Copy these records line for line, with no changes.

BEGIN

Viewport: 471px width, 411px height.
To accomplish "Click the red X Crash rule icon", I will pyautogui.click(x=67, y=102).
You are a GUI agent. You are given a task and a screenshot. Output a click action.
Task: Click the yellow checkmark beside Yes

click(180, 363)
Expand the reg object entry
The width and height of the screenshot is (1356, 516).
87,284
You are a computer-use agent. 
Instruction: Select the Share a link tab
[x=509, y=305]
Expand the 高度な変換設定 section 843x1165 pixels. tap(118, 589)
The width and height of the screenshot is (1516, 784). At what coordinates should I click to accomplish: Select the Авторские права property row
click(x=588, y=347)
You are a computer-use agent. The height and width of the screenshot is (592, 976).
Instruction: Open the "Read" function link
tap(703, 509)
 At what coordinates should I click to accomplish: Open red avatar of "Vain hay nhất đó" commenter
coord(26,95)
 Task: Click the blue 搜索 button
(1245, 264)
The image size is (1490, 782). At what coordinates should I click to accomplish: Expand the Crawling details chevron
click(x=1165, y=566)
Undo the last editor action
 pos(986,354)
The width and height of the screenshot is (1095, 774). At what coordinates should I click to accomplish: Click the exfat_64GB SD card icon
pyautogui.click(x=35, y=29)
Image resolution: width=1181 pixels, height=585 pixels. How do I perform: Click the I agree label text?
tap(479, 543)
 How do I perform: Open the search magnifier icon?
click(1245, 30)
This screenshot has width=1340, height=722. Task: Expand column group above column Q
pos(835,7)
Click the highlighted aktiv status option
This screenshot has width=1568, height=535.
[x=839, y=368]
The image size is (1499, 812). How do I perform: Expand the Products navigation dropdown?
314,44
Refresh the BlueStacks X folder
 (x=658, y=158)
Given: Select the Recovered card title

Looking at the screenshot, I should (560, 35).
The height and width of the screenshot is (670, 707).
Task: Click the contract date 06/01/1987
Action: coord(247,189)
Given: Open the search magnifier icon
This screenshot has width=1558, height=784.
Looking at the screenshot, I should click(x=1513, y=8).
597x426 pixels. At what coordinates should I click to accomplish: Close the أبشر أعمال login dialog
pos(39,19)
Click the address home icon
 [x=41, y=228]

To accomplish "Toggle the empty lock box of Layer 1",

END

• [RESPONSE TO THIS TASK]
Viewport: 471px width, 411px height.
To accomplish "Click the red X Crash rule icon", I will pyautogui.click(x=67, y=102).
You are a GUI agent. You are given a task and a screenshot. Output a click action.
Task: Click the yellow checkmark beside Yes

click(180, 363)
Expand the reg object entry
The width and height of the screenshot is (1356, 516).
87,284
You are a computer-use agent. 
Instruction: Select the Share a link tab
[x=509, y=305]
Expand the 高度な変換設定 section 843x1165 pixels. tap(118, 589)
The width and height of the screenshot is (1516, 784). At what coordinates should I click to accomplish: Select the Авторские права property row
click(x=588, y=347)
You are a computer-use agent. The height and width of the screenshot is (592, 976).
Instruction: Open the "Read" function link
tap(703, 509)
 At what coordinates should I click to accomplish: Open red avatar of "Vain hay nhất đó" commenter
coord(26,95)
 Task: Click the blue 搜索 button
(1245, 264)
The image size is (1490, 782). At what coordinates should I click to accomplish: Expand the Crawling details chevron
click(x=1165, y=566)
Undo the last editor action
 pos(986,354)
The width and height of the screenshot is (1095, 774). At what coordinates should I click to accomplish: Click the exfat_64GB SD card icon
pyautogui.click(x=35, y=29)
Image resolution: width=1181 pixels, height=585 pixels. How do I perform: Click the I agree label text?
tap(479, 543)
 How do I perform: Open the search magnifier icon?
click(1245, 30)
This screenshot has width=1340, height=722. Task: Expand column group above column Q
pos(835,7)
Click the highlighted aktiv status option
This screenshot has width=1568, height=535.
[x=839, y=368]
The image size is (1499, 812). How do I perform: Expand the Products navigation dropdown?
314,44
Refresh the BlueStacks X folder
 (x=658, y=158)
Given: Select the Recovered card title

Looking at the screenshot, I should (560, 35).
The height and width of the screenshot is (670, 707).
Task: Click the contract date 06/01/1987
Action: coord(247,189)
Given: Open the search magnifier icon
This screenshot has width=1558, height=784.
Looking at the screenshot, I should click(x=1513, y=8).
597x426 pixels. At what coordinates should I click to accomplish: Close the أبشر أعمال login dialog
pos(39,19)
Click the address home icon
 [x=41, y=228]

To accomplish "Toggle the empty lock box of Layer 1",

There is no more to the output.